RHB Research Institute estimated JAKS’ total unbilled construction order book at RM1.31 billion, of which RM813 million were projects it had secured including the Paya Peda dam in Besut, Terengganu, and a potential property development project in Subang which could have a GDV of RM500 million.

JAKS had also made a foray into Vietnam to undertake the US$1.6 billion independent power project (IPP) in Hai Duong Province, which comprises two units of 600MW each.


The USJ Central in Subang Jaya, which was developed by
JAKS Resources. Photo by Mohd Izwan Mohd Nazam

JAKS is the major co-sponsor for the coal-fired IPP and due to its lack of experience in power plants, it has roped in China Huadian Corporation’s unit, China Huadian Engineering Co Ltd, to undertake the engineering, procurement and construction (EPC).

Chee said the IPP would be financed 80% by debt and 20% by equity.

It is learnt the joint venture has secured a partner to provide the financing for the 80% while the 20% would likely be from JAKS and other equity partners.

“JAKS is working out the equity financing which could include internally generated funds or rights issue,” he said. Its gearing is 25% of shareholders funds.

JAKS said it had concluded negotiations with China Huadian Engineering for the EPC contract for the project.

Work is slated to begin in the last quarter of this year and the commercial operation for the first unit of 600MW is scheduled in the fourth quarter of 2014 while the second unit of 600MW would follow in the second quarter of 2015.

Coal will be supplied from domestic sources and Chee expected the price to be one-third cheaper than imported coal.

Chee added that the IPP, which is under the build-operate-transfer concept, would provide recurring income over a 25-year period. JAKS hoped to take on ancillary projects near the power plant, including the roads and jetty, he added.

RHB Research believes JAKS’ successful completion of the IPP will strengthen its bid for other power projects either in the same location or in new areas. It has projected Vietnam’s power demand to grow by more than 10% per annum over the next five years.

On the home front, JAKS is working on the ministry of agriculture and agro-based industry’s Paya Peda dam, covering around 3,000 acres (1,214ha), including the impounding area. The total contract sum is RM333 million.
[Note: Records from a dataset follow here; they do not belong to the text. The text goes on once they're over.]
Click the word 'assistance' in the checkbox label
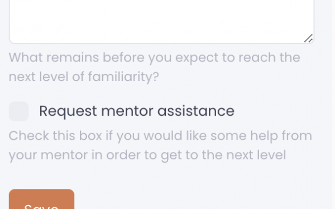The width and height of the screenshot is (335, 209). coord(196,111)
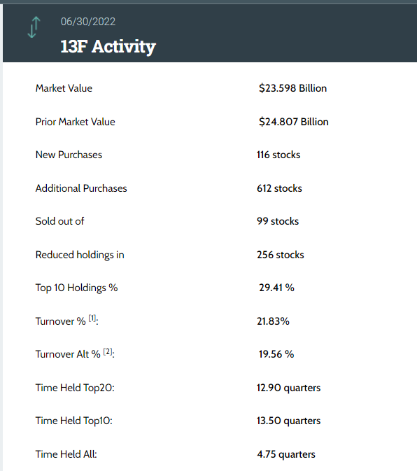Click the 13F Activity heading
The height and width of the screenshot is (471, 417).
point(108,47)
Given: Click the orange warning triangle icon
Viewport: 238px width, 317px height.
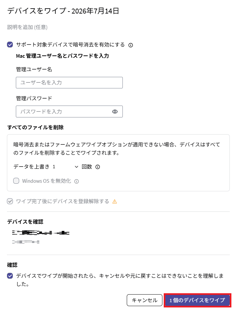Looking at the screenshot, I should [115, 202].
The water will be used for irrigation and for the water treatment plant.

Chee expected to see income from the project in 2011.
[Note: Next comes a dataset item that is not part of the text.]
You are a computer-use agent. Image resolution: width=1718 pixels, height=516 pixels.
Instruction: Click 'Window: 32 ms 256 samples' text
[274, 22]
As for the Pahang-Selangor inter-state piping project, it is learnt that JAKS is bidding for the link from the Kelau dam in Pahang to the tunnel — which will encompass two 12km-long pipes of three-metre diameter.

It also hopes to secure the contracts for the piping works at the Langat 2 water treatment plant in Selangor and from the water treatment plant to the reservoirs.
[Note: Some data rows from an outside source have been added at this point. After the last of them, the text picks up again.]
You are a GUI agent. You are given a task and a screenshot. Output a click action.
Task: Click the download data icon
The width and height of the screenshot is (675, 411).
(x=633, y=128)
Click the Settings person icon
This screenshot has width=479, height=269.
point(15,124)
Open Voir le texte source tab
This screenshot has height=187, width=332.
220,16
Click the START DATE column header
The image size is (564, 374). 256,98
Chee believed JAKS’ outlook would improve based on the recent positive developments especially the Paya Peda dam, Star property and the Vietnam IPP.

RHB Research has a sum-of-parts fair value of RM2 for JAKS, boosted by the Vietnam IPP. It expects the company’s financial position to strengthen from this year.

JAKS posted a net loss of RM6.74 million for the financial year ended Oct 31, 2009. The research house projects the company’s fortunes to improve and report a net profit of RM11.1 million for FY10, RM16.3 million for FY11 and RM22.2 million for FY12.

This article appeared in The Edge Financial Daily, April 19, 2010.